Simply being in public can get you on these social sites, whether you actually use them (or have even HEARD of them) or not. In the end, the only way to ensure your privacy is to not become a part of society. If you venture into public, you too could end up on some social web site.
And remember--this is the PUBLIC engaging in a type of surveillance on the PUBLIC. For the tinfoil hats out there, it's not just the government's watchful eye you have to be careful around; it's that video-capable cellphone in the hands of the seemingly innocent rider sitting across from you on the train, too.
Parent
Re: (Score:3, Interesting)
Not a big deal, unless you happen to work for a conservative company and maintain an anti-government blog or some such thing.
squeezing out the marginalized (Score:5, Insightful)
In a technical (and technological) sense, you're absolutely right. Given the nature of digital information, anybody putting any information online would be well advised to act as though it is going to get back to everybody they know, perhaps through channels that don't even exist at the time you put the information online.
But the more complicated social reality is that in most people's experience, the public-private distinction has usually been one of probability and degrees, not an all-or-nothing proposition.
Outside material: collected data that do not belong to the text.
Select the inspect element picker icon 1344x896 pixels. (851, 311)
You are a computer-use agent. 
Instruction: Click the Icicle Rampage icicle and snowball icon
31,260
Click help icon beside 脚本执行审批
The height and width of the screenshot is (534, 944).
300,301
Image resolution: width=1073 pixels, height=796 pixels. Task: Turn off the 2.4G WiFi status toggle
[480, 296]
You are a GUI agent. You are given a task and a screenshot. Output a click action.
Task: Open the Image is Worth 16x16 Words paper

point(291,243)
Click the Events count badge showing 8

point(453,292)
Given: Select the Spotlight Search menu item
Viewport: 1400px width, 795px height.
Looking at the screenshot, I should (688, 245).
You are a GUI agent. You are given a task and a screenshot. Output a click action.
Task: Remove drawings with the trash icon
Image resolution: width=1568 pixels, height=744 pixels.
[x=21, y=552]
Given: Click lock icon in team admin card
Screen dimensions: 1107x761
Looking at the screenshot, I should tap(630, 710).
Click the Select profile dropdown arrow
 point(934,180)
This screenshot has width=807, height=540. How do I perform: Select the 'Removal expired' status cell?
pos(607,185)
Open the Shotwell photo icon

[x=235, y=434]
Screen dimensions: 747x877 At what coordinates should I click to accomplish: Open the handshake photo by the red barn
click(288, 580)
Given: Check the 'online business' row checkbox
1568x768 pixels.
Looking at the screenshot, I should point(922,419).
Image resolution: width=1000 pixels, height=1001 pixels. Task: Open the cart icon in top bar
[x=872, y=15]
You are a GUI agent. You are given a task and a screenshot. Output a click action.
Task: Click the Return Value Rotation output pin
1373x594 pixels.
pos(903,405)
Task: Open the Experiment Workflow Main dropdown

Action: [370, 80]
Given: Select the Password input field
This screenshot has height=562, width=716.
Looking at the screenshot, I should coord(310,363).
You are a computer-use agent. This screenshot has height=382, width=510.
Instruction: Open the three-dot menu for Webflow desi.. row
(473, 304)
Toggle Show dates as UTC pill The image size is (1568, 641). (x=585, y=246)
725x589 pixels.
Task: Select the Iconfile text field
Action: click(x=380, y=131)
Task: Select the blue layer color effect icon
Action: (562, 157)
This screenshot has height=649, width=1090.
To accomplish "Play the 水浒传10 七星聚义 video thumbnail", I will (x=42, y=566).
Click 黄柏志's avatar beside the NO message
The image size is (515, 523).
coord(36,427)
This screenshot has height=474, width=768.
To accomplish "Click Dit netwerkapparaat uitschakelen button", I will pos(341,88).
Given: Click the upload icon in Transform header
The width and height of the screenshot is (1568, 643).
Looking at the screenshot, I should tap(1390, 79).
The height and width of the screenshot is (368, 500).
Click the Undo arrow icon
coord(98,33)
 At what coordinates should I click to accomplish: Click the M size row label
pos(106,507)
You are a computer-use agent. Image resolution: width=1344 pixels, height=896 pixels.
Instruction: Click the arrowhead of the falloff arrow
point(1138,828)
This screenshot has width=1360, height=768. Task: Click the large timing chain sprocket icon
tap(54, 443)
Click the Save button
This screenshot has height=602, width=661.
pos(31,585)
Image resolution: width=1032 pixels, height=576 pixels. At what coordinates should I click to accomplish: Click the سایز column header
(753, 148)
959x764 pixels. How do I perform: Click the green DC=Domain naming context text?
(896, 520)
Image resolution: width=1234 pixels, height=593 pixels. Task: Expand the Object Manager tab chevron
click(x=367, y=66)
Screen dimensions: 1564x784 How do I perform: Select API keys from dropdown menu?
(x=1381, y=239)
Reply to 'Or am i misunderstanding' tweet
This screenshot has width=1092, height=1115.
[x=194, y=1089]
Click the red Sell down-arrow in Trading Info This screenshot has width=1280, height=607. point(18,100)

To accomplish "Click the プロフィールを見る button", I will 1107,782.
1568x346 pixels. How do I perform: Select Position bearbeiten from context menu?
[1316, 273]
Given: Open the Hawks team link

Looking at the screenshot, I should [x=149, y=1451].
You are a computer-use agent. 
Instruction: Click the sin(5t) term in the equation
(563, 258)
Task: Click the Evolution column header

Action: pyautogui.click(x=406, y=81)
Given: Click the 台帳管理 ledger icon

It used to be the case (and still is, though less and less so) that you could go to certain technically public places and still have a practical/probabilistic expectation of privacy. For example, you could go to a political or cultural event for an unpopular group (a gay pride parade, for example) and have a reasonable hope that it wouldn't get back to your employer or family. You might be in a technically public space and you (hopefully) knew you were taking a risk, but the risk was small enough that it was worth it.
The problem raised by this kind of technology is that it is eliminating those kinds of physical and virtual spaces -- the spaces where you can meet and interact with others and have some practical (if not airtight) expectation of privacy. The fact is, there are very few real places you can socialize with lots of other people that have a truly complete expectation of privacy, so the probabilistic expectation is often the best you can hope for. For people with some kind of politically or culturally marginalized interest -- and let's face it, who doesn't have at least one interest that falls into that category -- it's a sad development.
Parent
The end of protest? (Score:3, Interesting)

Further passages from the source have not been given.